Re: [PATCH 0/2] mm/page_alloc: Remote per-cpu lists drain support

Nicolas Saenz Julienne <nsaenzju@xxxxxxxxxx> · Mon, 28 Mar 2022 15:51:43 +0200

Hi Mel,

On Fri, 2022-03-25 at 10:48 +0000, Mel Gorman wrote:
> > [1] It follows this pattern:
> > 
> > 	struct per_cpu_pages *pcp;
> > 
> > 	pcp = raw_cpu_ptr(page_zone(page)->per_cpu_pageset);
> > 	// <- Migration here is OK: spin_lock protects vs eventual pcplist
> > 	// access from local CPU as long as all list access happens through the
> > 	// pcp pointer.
> > 	spin_lock(&pcp->lock);
> > 	do_stuff_with_pcp_lists(pcp);
> > 	spin_unlock(&pcp->lock);
> > 
> 
> And this was the part I am concerned with. We are accessing a PCP
> structure that is not necessarily the one belonging to the CPU we
> are currently running on. This type of pattern is warned about in
> Documentation/locking/locktypes.rst
> 
> ---8<---
> A typical scenario is protection of per-CPU variables in thread context::
> 
>   struct foo *p = get_cpu_ptr(&var1);
> 
>   spin_lock(&p->lock);
>   p->count += this_cpu_read(var2);
> 
> This is correct code on a non-PREEMPT_RT kernel, but on a PREEMPT_RT kernel
> this breaks. The PREEMPT_RT-specific change of spinlock_t semantics does
> not allow to acquire p->lock because get_cpu_ptr() implicitly disables
> preemption. The following substitution works on both kernels::
> ---8<---
> 
> Now we don't explicitly have this pattern because there isn't an
> obvious this_cpu_read() for example but it can accidentally happen for
> counting. __count_zid_vm_events -> __count_vm_events -> raw_cpu_add is
> an example although a harmless one.
> 
> Any of the mod_page_state ones are more problematic though because we
> lock one PCP but potentially update the per-cpu pcp stats of another CPU
> of a different PCP that we have not locked and those counters must be
> accurate.

But IIUC vmstats don't track pcplist usage (i.e. adding a page into the local
pcplist doesn't affect the count at all). It is only when interacting with the
buddy allocator that they get updated. It makes sense for the CPU that
adds/removes pages from the allocator to do the stat update, regardless of the
page's journey.

> It *might* still be safe but it's subtle, it could be easily accidentally
> broken in the future and it would be hard to detect because it would be
> very slow corruption of VM counters like NR_FREE_PAGES that must be
> accurate.

What does accurate mean here? vmstat consumers don't get accurate data, only
snapshots. And as I comment above you can't infer information about pcplist
usage from these stats. So, I see no real need for CPU locality when updating
them (which we're still retaining nonetheless, as per my comment above), the
only thing that is really needed is atomicity, achieved by disabling IRQs (and
preemption on RT). And this, even with your solution, is achieved through the
struct zone's spin_lock (plus a preempt_disable() in RT).

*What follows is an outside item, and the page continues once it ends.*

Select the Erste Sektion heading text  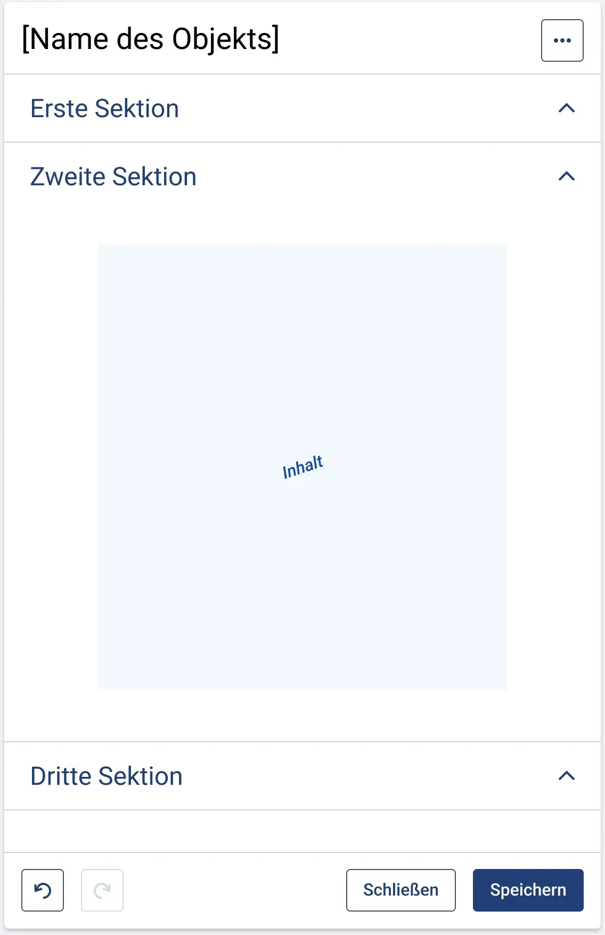(104, 109)
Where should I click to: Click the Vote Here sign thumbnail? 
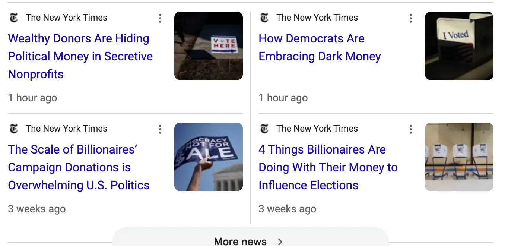(x=209, y=46)
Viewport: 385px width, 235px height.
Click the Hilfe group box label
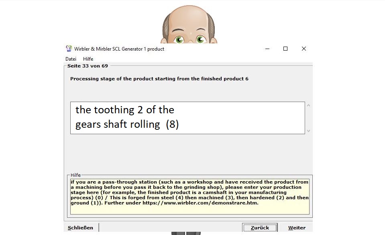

All in all, my point is that none of the stats are affected by the change, nor
have a dependency with the pcplists handling. And if we ever have the need to
pin vmstat updates to pcplist usage they should share the same pcp structure.
That said, I'm happy with either solution as long as we get remote pcplist
draining. So if still unconvinced, let me know how can I help. I have access to
all sorts of machines to validate perf results, time to review, or even to move
the series forward.

Thanks!

-- 
Nicolás Sáenz